Another limitation case fails on balance of prejudice test

The Court of Appeal, never generous on limitation issues, has considered a case where the claimant injured his back in 1998. He issued proceedings five years later after having an operation for a prolapsed disc, and also hearing from a previous manager that he should have been sent on a training course and been provided with special equipment when doing the job that caused the injury.
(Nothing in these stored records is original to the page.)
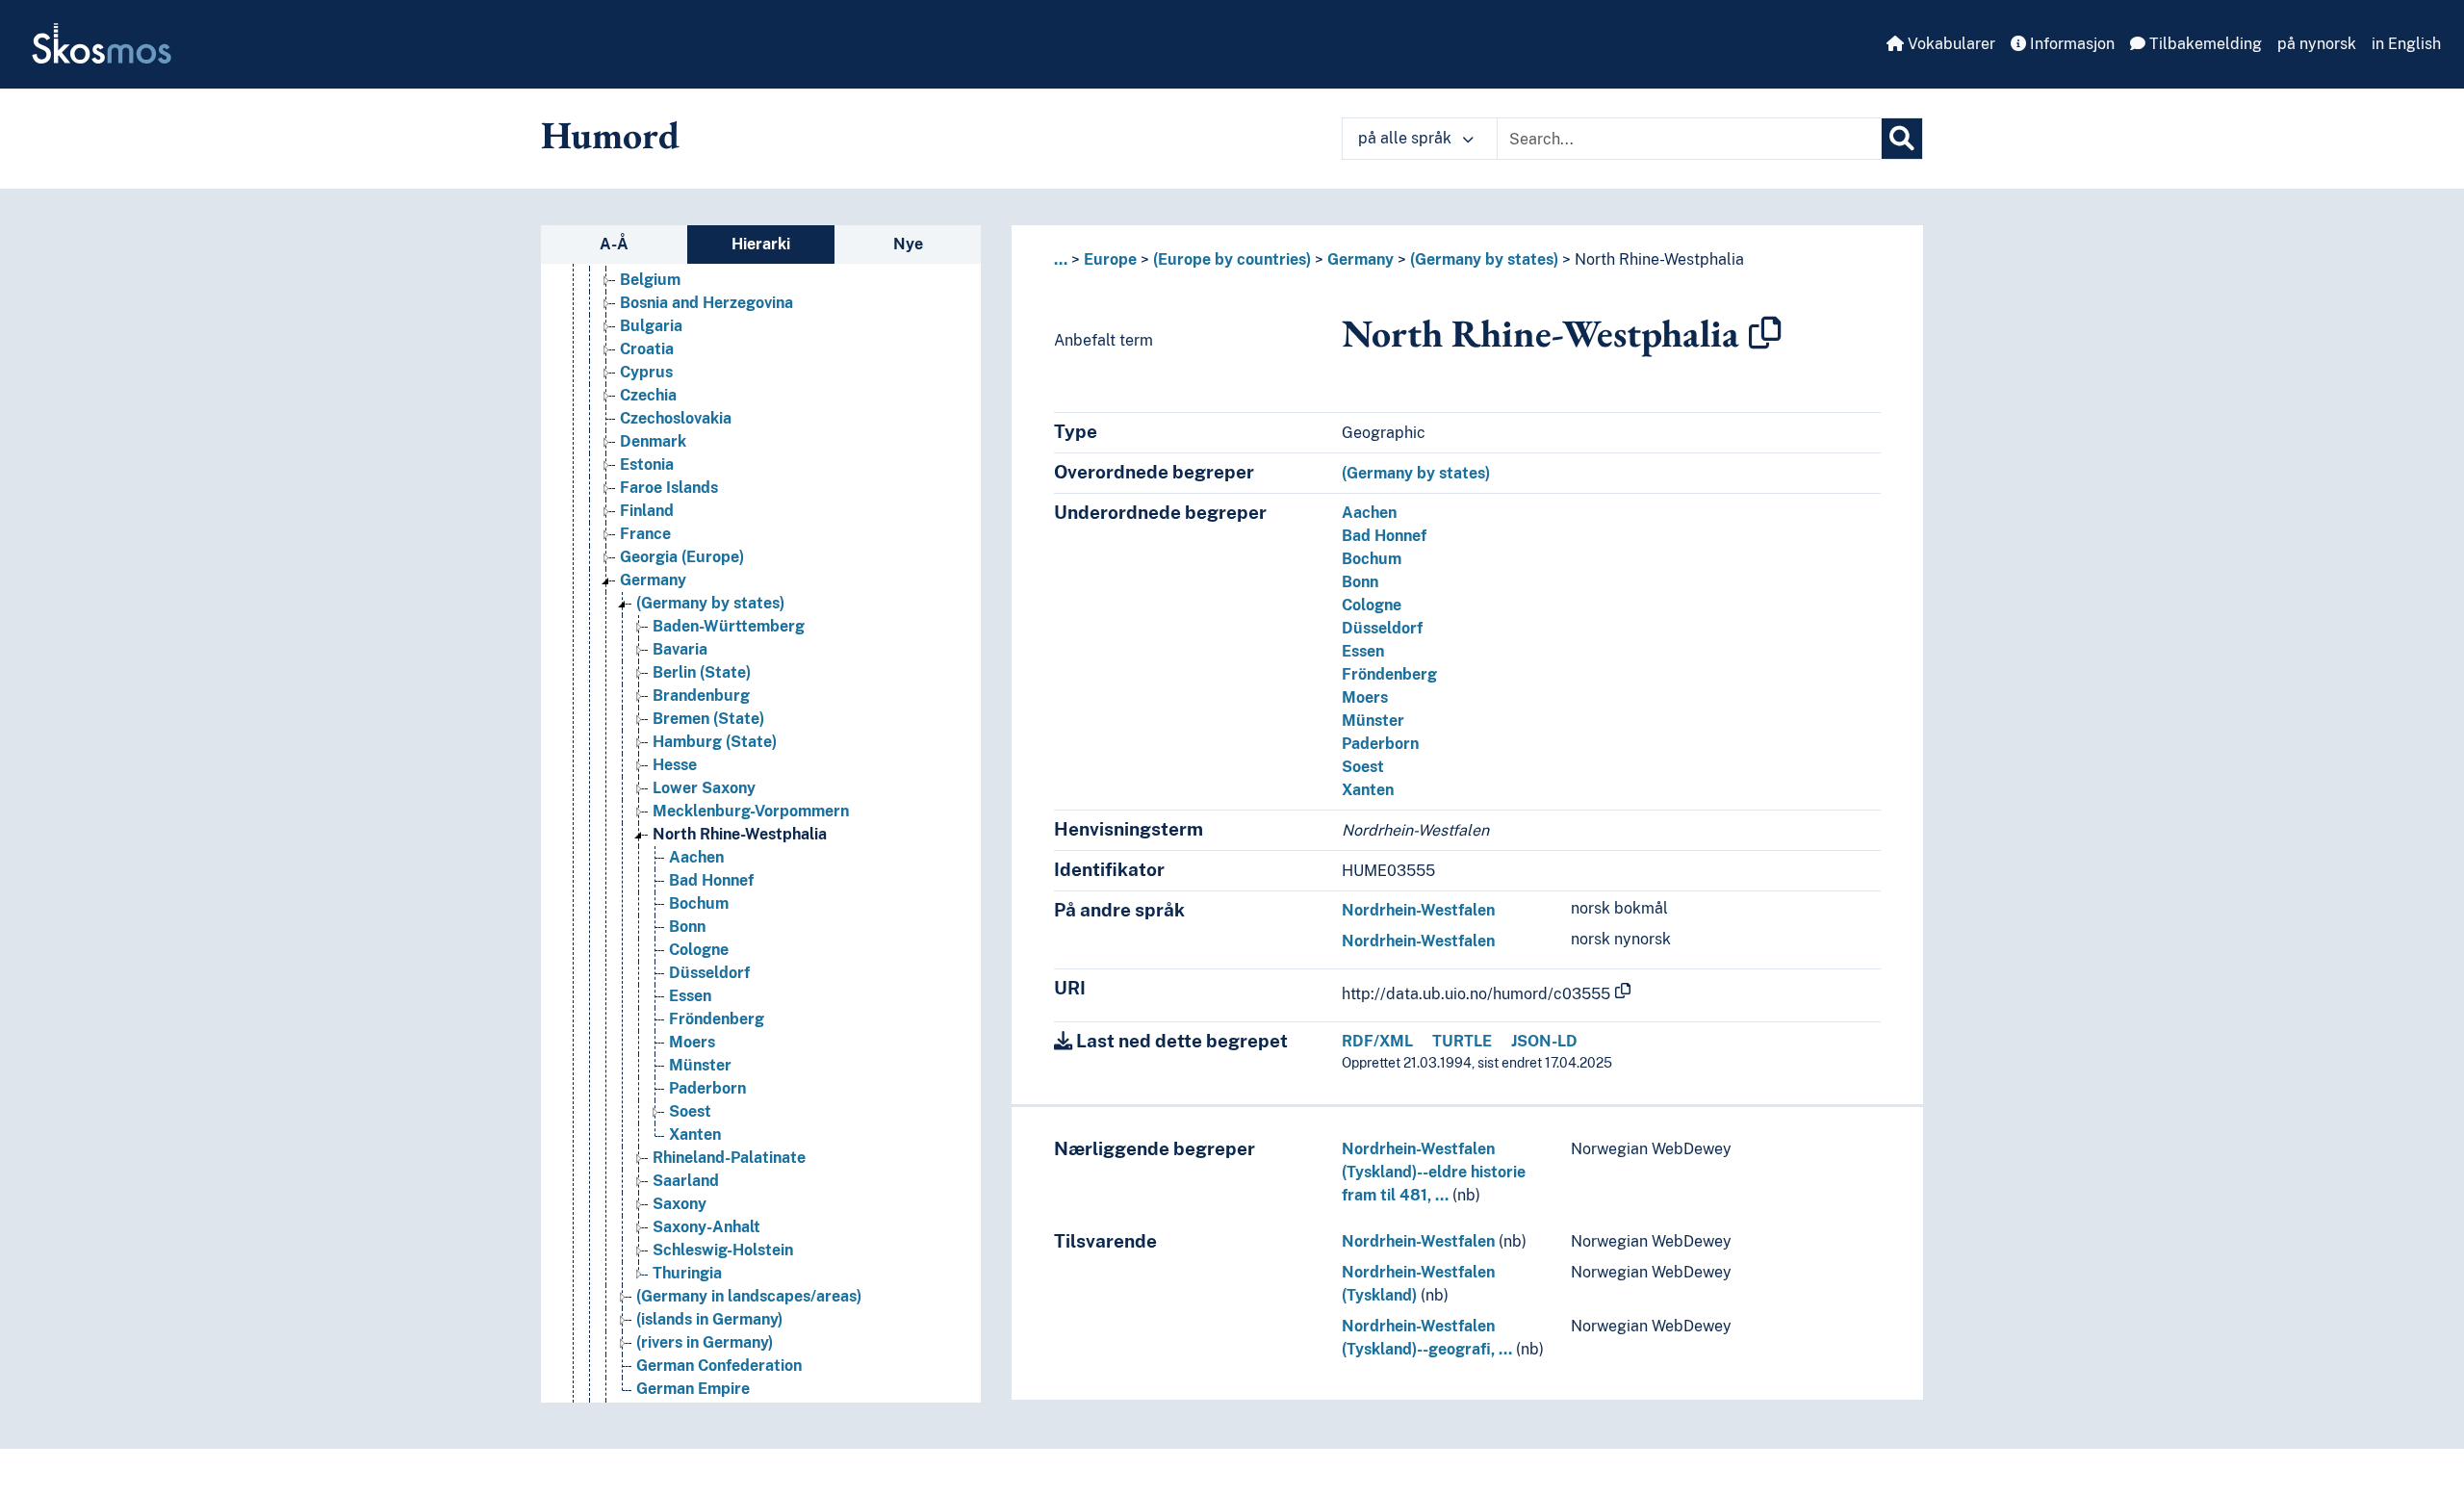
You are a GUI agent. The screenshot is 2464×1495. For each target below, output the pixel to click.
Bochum (699, 903)
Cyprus (646, 372)
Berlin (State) (702, 672)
The Judge found in the claimant’s favour, holding that he had acted reasonably. However the Court of Appeal said that the Judge was wrong in the way he exercised his discretion under Section 33 of the Limitation Act. The Judge’s decision was based on the fact that the claimant had been devoted to his job and had acted reasonably. This was not the statutory test that had to be applied. The issue of proportionality was referred to but was not evaluated, and no reference was made to the balance of prejudice. There was no evidence of what an employer should have done in 1998, and no evidence of any training or special equipment would have avoided the accident.  Applying the balance of prejudice test, and taking into account the modest nature of the claim, it would be wrong to exercise discretion to allow the claim to proceed.

McGhie  -v- British Telecommunications Plc. Court of Appeal 18 January 2005

Another nasty limitation case

This was not a personal injury case but a property case. It dealt with actual and constructive knowledge in relation to limitation. The Court of Appeal held that, in considering whether the knowledge required to bring a negligence action was to be imputed to someone under the Limitation Act Section 14, the court had to have regard to the position of the actual claimant and not some wholly hypothetical claimant, and therefore could not ignore the claimant’s belief that she had a claim even if that belief was unfounded in law.

Gravgaard -v- Aldridge & Brownlee. Court of Appeal 9 December 2004.